Move Constructor Syntax

Walter Bright newshound2 at digitalmars.com
Thu Oct 10 07:09:34 UTC 2024


On 10/8/2024 10:42 PM, Manu wrote:
> Can you show us some cases?

I'd get infinite recursion with overload resolution, because the compiler will 
try and match the argument to `S` and `ref S`, made even more complicated with 
rvalue references enabled.

The compiler would go into infinite recursion converting a ref to an rvalue and 
back to a ref again. There were maybe 10 or more functions in the recursion 
stack, looping through the heavy semantic routines.

Another problem was failure to compile libmir:
```
source/mir/rc/ptr.d(395,15): Error: `mir.rc.ptr.castTo` called with argument 
types `(mir_rcptr!(C))` matches both:
   source/mir/rc/ptr.d(275,13):     `mir.rc.ptr.castTo!(I, 
C).castTo(mir_rcptr!(C) context)`
   and:
   source/mir/rc/ptr.d(291,25):     `mir.rc.ptr.castTo!(I, 
C).castTo(immutable(mir_rcptr!(C)) context)`

```
If libmir breaks, that means other code will break, too. I eventually decided it 
was not a good idea to modify existing semantics (rvalue constructors exist and 
are used already), as who knows how much breakage that would ensue.

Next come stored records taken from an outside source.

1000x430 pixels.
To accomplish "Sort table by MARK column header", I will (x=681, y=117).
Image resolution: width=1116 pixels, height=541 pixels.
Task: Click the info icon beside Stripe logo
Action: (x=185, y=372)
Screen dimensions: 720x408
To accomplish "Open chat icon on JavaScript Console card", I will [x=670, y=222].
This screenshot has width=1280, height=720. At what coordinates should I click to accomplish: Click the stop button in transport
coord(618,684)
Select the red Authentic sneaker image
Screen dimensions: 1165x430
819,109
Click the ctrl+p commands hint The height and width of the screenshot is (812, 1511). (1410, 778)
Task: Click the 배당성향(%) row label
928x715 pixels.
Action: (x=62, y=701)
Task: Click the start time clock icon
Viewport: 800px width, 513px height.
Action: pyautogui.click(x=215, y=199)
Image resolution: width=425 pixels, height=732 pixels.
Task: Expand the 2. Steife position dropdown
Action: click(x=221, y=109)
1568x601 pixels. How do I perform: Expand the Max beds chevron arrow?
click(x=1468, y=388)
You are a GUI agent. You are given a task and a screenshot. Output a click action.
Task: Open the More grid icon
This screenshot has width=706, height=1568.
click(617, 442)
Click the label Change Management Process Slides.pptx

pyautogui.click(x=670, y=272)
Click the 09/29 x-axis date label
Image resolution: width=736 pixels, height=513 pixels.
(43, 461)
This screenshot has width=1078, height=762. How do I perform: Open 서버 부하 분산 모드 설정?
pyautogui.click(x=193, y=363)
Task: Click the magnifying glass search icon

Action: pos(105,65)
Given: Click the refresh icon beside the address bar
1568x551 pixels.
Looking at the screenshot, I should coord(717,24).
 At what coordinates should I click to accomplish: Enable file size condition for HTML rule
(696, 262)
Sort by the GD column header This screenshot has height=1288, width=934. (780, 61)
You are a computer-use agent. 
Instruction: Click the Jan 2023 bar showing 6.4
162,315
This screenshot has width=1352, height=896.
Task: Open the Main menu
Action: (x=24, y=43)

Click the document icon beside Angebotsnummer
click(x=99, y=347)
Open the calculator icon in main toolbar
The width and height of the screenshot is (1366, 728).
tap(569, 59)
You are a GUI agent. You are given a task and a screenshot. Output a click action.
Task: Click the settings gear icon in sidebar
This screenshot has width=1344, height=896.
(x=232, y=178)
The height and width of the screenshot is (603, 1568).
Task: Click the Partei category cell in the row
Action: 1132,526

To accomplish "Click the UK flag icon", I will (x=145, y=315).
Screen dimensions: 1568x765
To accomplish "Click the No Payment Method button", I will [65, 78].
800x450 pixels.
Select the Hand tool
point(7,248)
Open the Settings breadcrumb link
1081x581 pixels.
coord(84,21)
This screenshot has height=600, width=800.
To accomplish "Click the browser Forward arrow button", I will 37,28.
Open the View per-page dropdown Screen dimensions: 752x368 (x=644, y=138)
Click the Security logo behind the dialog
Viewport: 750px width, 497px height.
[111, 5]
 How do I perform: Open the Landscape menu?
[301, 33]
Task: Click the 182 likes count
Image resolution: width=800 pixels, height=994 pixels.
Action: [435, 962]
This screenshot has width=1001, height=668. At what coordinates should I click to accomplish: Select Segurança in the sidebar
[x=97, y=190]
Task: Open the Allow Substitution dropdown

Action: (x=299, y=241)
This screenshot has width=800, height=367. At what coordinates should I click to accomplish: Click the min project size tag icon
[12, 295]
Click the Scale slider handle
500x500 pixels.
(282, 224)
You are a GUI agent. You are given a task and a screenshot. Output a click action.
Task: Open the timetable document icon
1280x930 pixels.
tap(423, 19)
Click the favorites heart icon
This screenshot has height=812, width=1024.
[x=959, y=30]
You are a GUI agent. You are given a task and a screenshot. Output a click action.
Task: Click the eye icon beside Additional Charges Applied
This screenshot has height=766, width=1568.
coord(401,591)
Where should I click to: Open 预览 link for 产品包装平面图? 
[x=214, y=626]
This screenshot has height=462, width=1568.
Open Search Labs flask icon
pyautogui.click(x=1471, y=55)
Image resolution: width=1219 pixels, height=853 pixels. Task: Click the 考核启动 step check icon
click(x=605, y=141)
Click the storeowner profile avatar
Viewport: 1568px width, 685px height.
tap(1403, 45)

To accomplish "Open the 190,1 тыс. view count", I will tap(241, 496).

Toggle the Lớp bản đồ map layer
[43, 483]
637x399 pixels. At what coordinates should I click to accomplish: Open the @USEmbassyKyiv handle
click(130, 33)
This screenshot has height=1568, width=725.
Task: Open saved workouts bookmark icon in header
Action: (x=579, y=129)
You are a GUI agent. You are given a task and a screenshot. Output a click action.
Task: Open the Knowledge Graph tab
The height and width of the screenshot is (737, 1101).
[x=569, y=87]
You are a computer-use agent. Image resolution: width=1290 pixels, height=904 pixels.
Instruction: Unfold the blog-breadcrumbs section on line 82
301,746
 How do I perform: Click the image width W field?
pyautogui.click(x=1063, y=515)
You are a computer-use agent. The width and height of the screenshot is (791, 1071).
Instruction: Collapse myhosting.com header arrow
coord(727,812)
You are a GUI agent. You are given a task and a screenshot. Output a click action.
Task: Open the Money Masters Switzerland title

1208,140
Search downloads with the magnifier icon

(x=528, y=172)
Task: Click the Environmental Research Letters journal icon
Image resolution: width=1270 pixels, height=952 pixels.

Adding 
distinct syntax for the new semantics seemed like a much more practical approach.

I.e. `this(S)` already is accepted by the compiler and is used.


> The story you present is incomplete, let me enhance:
> 
> struct S { ... }
> struct Other { ... }
> 
> this(ref S) // copy constructor
> this(this)  // postblit
> this(S)     // move constructor
> ~this()     // destructor

It's not that simple. You can have:

```
alias T = S;
this(T);     // can't tell if move constructor by syntax
```

> this(Other) // move from other (Other is an rvalue here)
> this(ref Other) // copy from other (Other is obviously a ref)

Problems show up when `Other` is implicitly convertible to `S`.

> Likewise, I don't understand why opMove would be necessary to distinguish from 
> opAssign?

Is `a = b` a move or a copy?

> If you introduce opMove, then you'll end up with opIndexMove, opOpMove, etc.
> Is that something you want? Assuming you want to avoid this; then I also imagine 
> solving for that issue would equally solve for the main constructor case?

This is why I don't like implicit conversions for a struct - you wind up with 
impossible tangles of meaning. Oh, and rvalue to ref conversions, too.